Exactly what I say and now the charges are dropped the whole issue should disappear we have bigger things to worry about....like where did I set my beer down at?
 
Cop who arrested black scholar is profiling expert
By DENISE LAVOIE (AP) ??? 9 hours ago
CAMBRIDGE, Mass. ??? The white police sergeant accused of racial profiling after he arrested renowned black scholar Henry Louis Gates Jr. in his home was hand-picked by a black police commissioner to teach recruits about avoiding racial profiling.
Friends and fellow officers ??? black and white ??? say Sgt. James Crowley is a principled police officer and family man who is being unfairly described as racist.
"If people are looking for a guy who's abusive or arrogant, they got the wrong guy," said Andy Meyer, of Natick, who has vacationed with Crowley, coached youth sports with him and is his teammate on a men's softball team. "This is not a racist, rogue cop. This is a fine, upstanding man. And if every cop in the world were like him, it would be a better place."
Gates accused the 11-year department veteran of being an unyielding, race-baiting authoritarian after Crowley arrested and charged him with disorderly conduct last week.
 
No doubt. The cop had to show him who is boss. The professor, in turn, pulled all the cards he had to show the cop who was boss by calling his buddy the president. It is a pissing match between two men and nothing more.

I would have felt violated if I were arrested for breaking into my own house. In all honesty, if I had a big name politician as a friend I probably would have done the exact same thing in retaliation.

Lol, in my younger days I would have firebombed his car while he was sleeping.

One question...When the officer asked for your ID, would you have just showed it to him, knowing that all he was doing was ensuring your house wasn't being burglarized? One more, if you were to have done the exact same thing and refused, do you think you would have been ticketed for disturbing the peace? Keep in mind that this is not for breaking in to the house, but for not complying with the officer.

IMO, Gates is using the plight of the poor black man to be an asshole. Honestly, if the cops didn't ticket people for not complying no one would comply.
 
I agree Obama shouldn't have commented on the this case.

Tasks and exercises.
**a)** In the forum thread about the Gates arrest, what charge did Crowley bring against Gates?
**b)** Write out, word for word, the stretch of the forum thread about the Gates arrest from "Lol, in my younger" through "one would comply.".

Data extract.
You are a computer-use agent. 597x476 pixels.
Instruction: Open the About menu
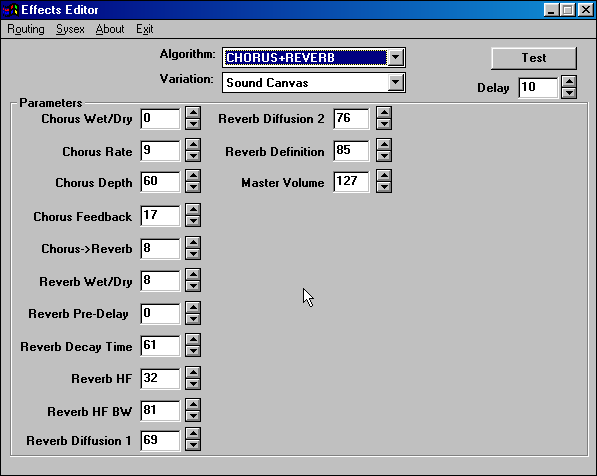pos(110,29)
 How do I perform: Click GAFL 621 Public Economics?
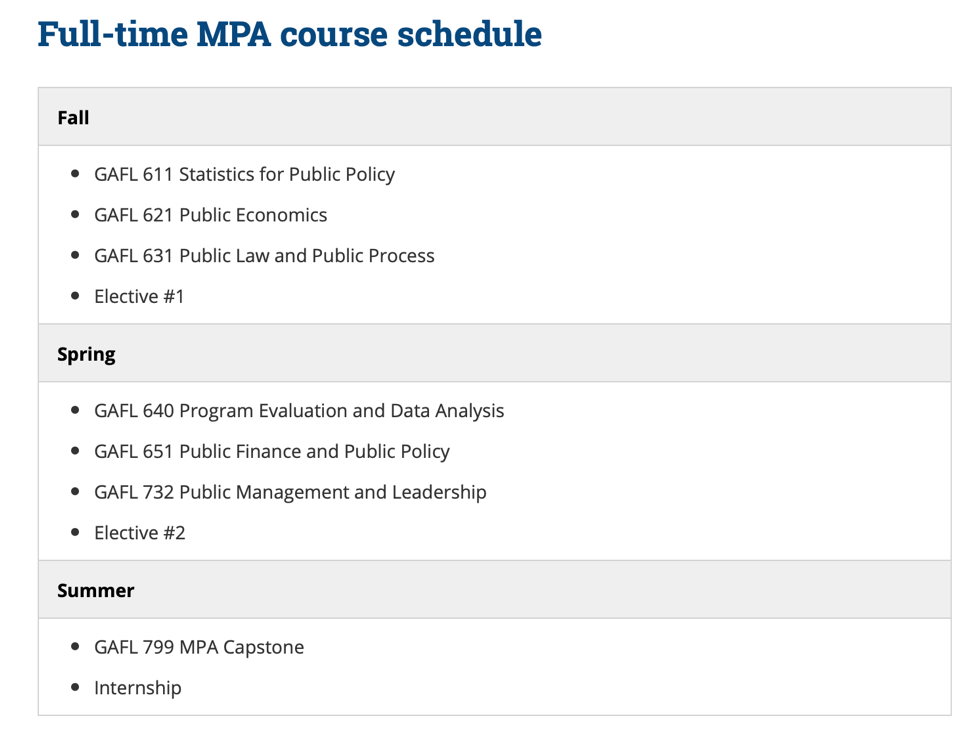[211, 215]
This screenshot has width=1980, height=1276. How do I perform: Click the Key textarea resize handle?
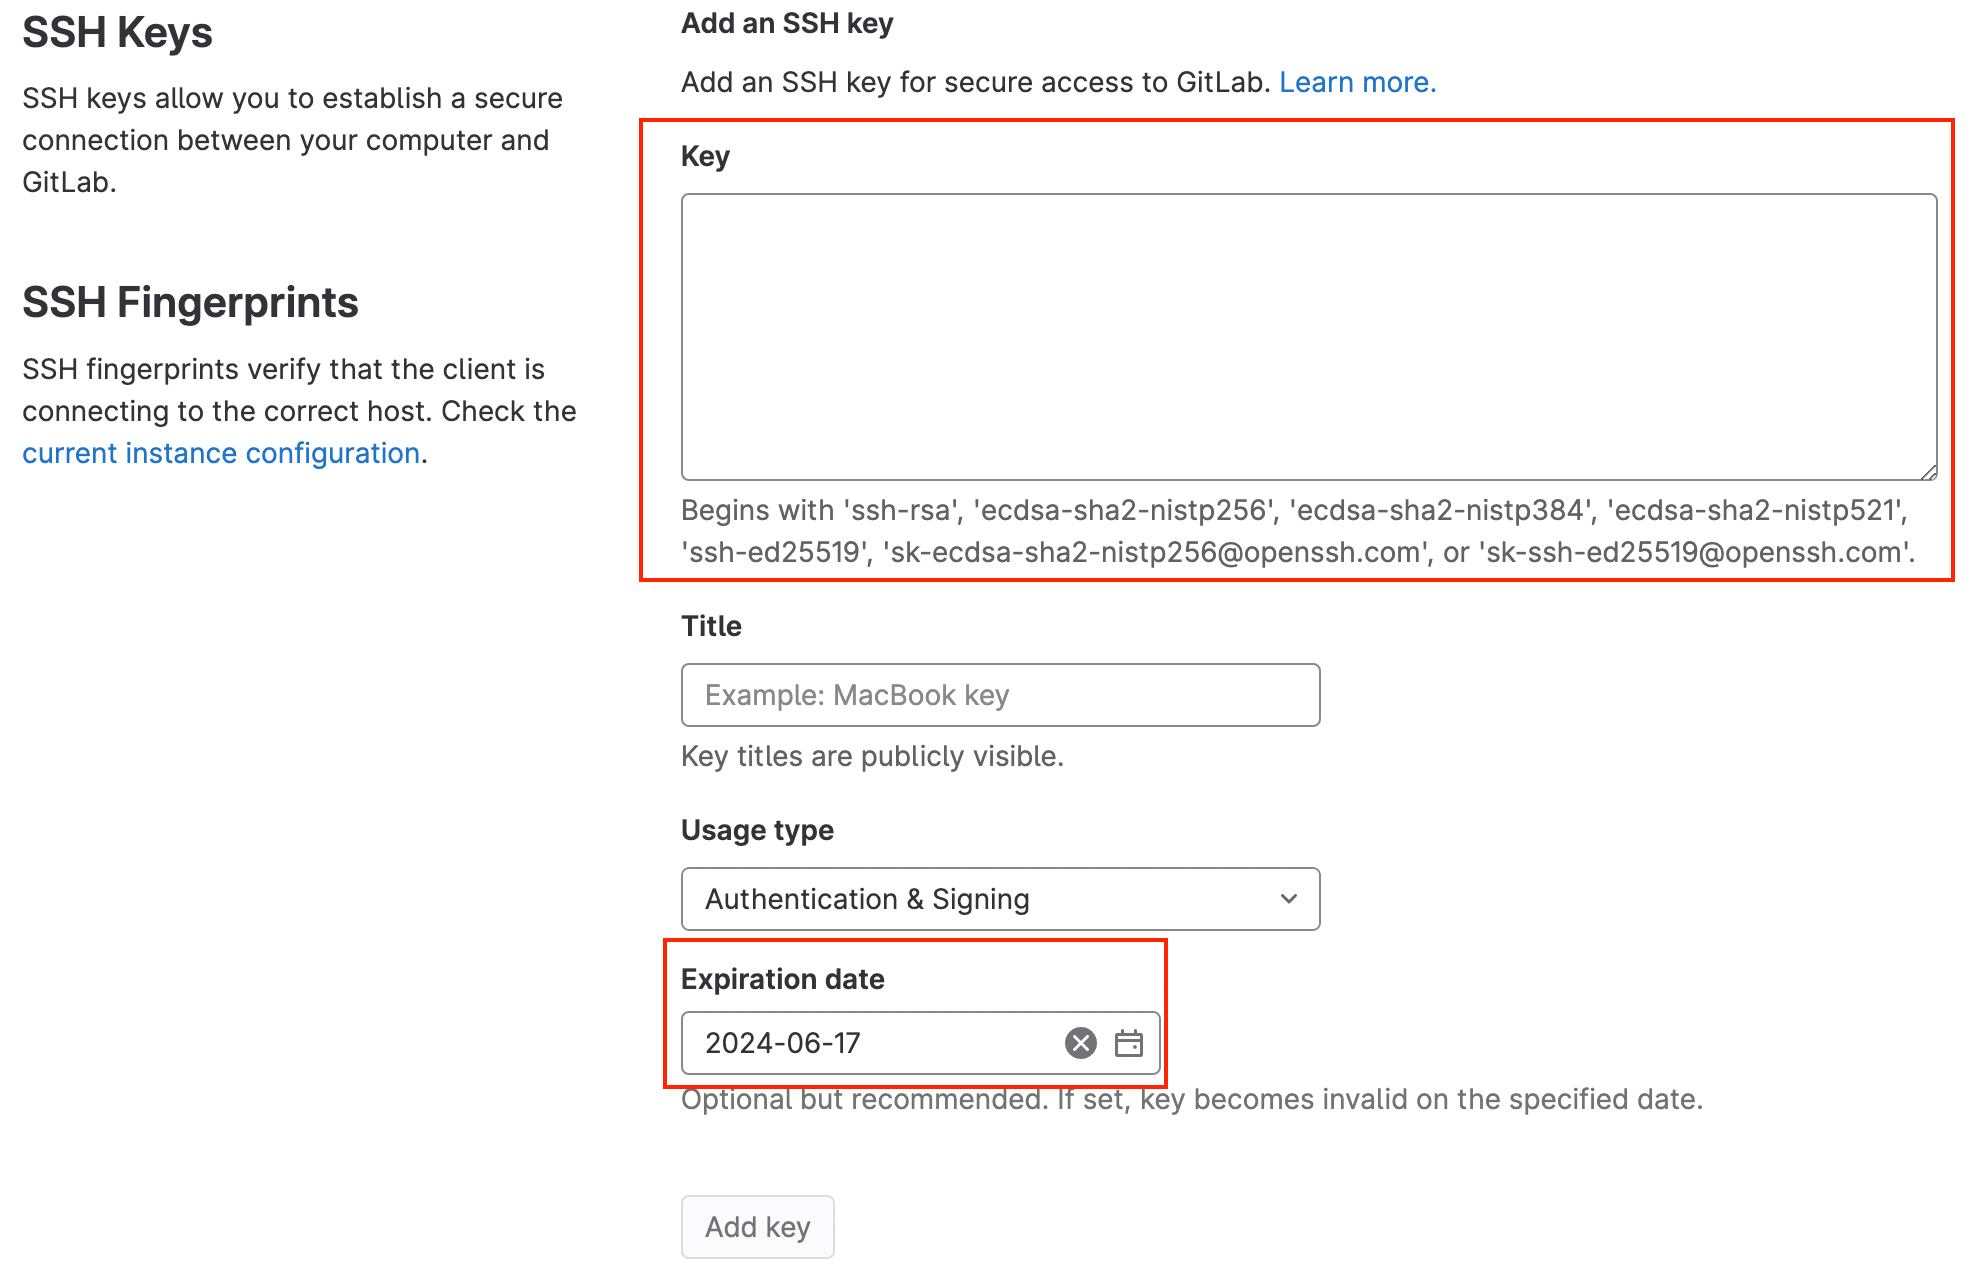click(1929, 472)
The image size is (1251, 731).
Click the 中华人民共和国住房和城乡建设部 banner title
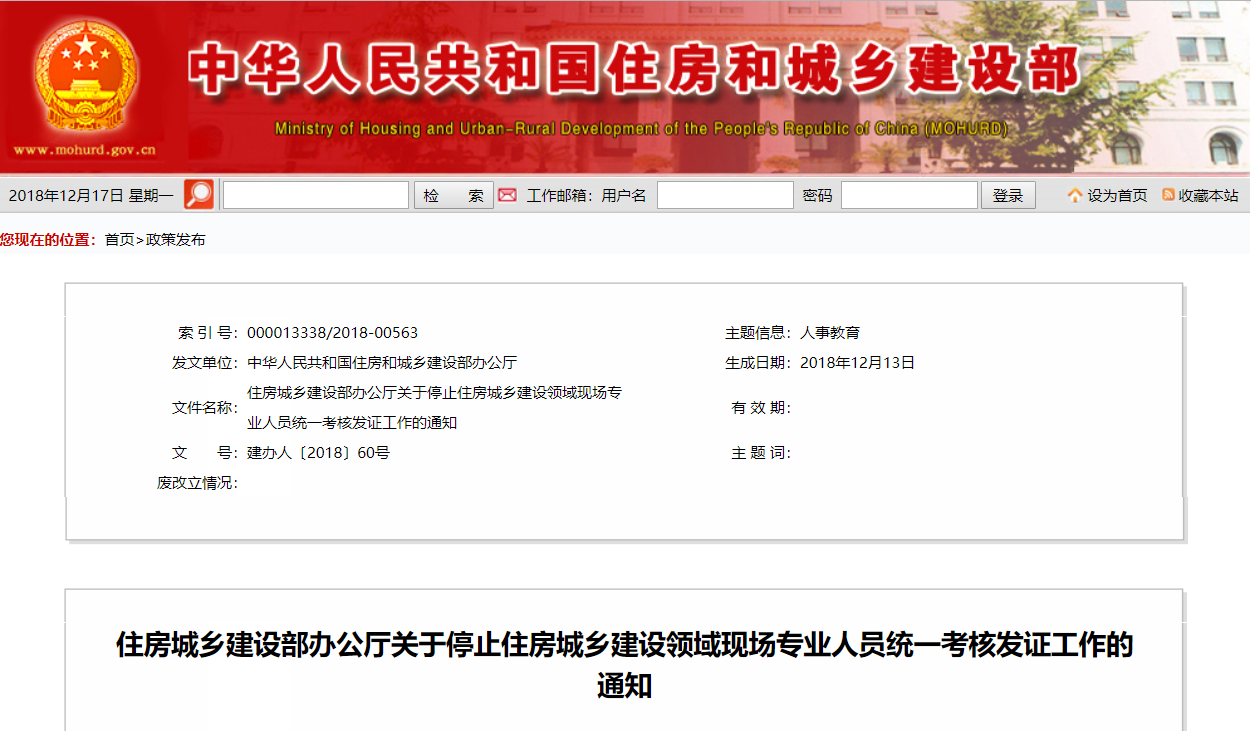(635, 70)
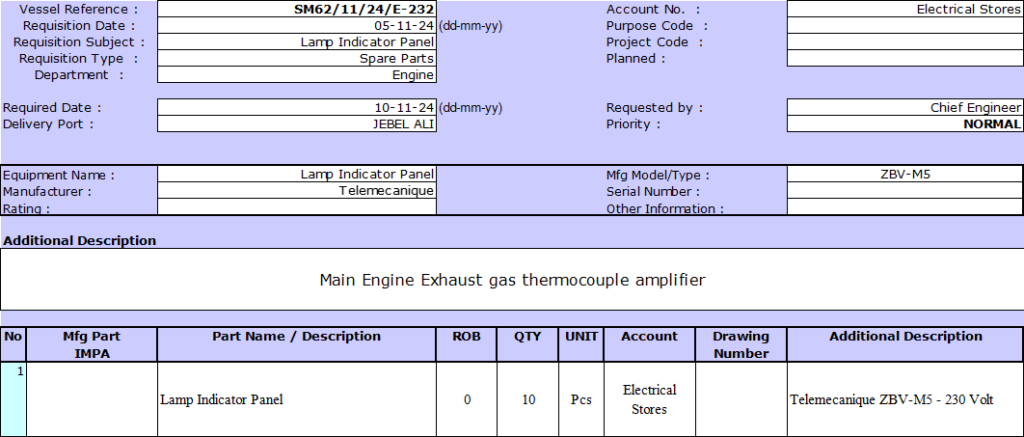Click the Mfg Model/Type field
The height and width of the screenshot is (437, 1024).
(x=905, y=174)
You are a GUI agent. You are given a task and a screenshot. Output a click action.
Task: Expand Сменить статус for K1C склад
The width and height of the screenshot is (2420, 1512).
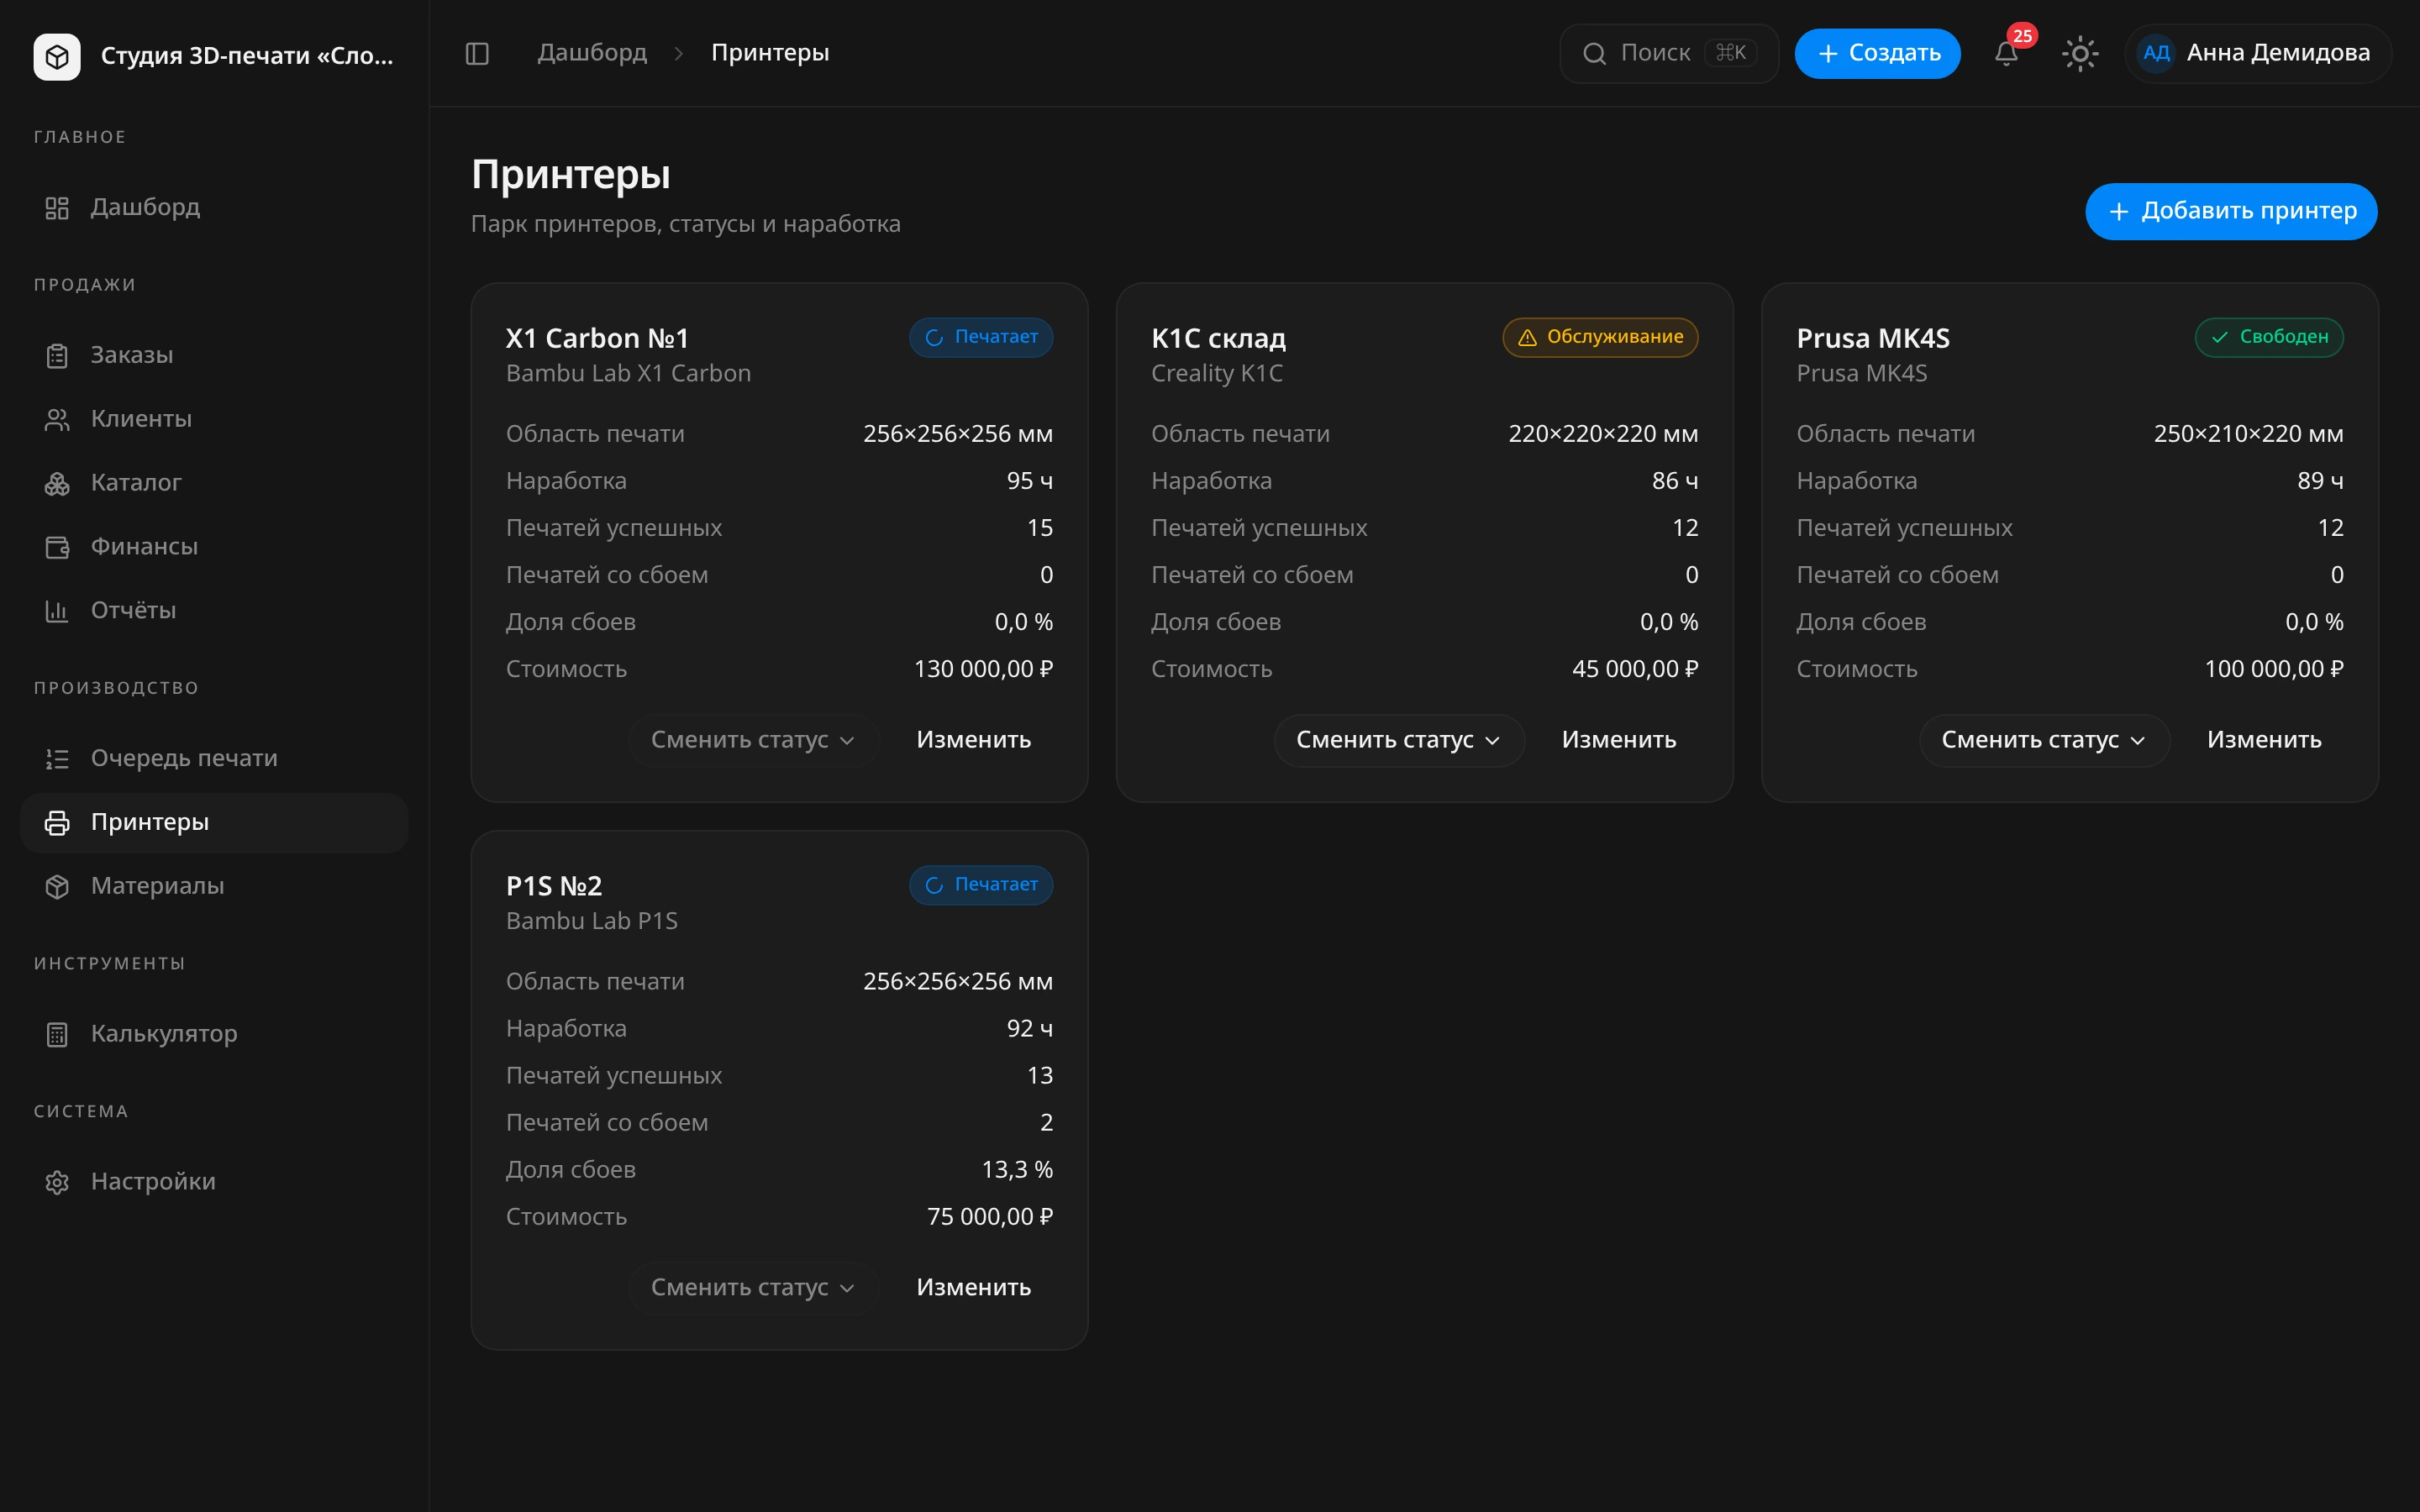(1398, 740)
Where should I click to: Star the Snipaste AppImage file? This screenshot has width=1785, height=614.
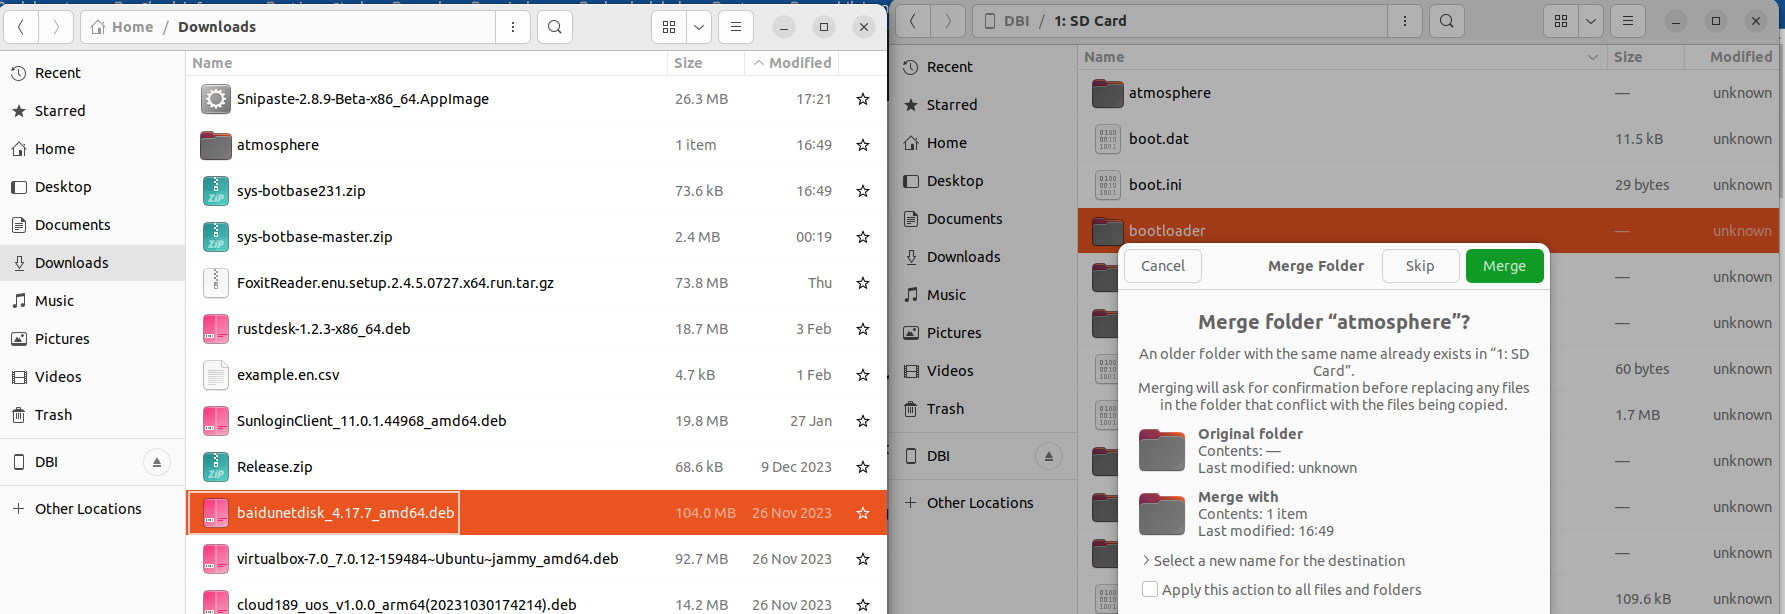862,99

Task results.
**a)** Disorderly conduct.

**b)**
Lol, in my younger days I would have firebombed his car while he was sleeping.

One question...When the officer asked for your ID, would you have just showed it to him, knowing that all he was doing was ensuring your house wasn't being burglarized? One more, if you were to have done the exact same thing and refused, do you think you would have been ticketed for disturbing the peace? Keep in mind that this is not for breaking in to the house, but for not complying with the officer.

IMO, Gates is using the plight of the poor black man to be an asshole. Honestly, if the cops didn't ticket people for not complying no one would comply.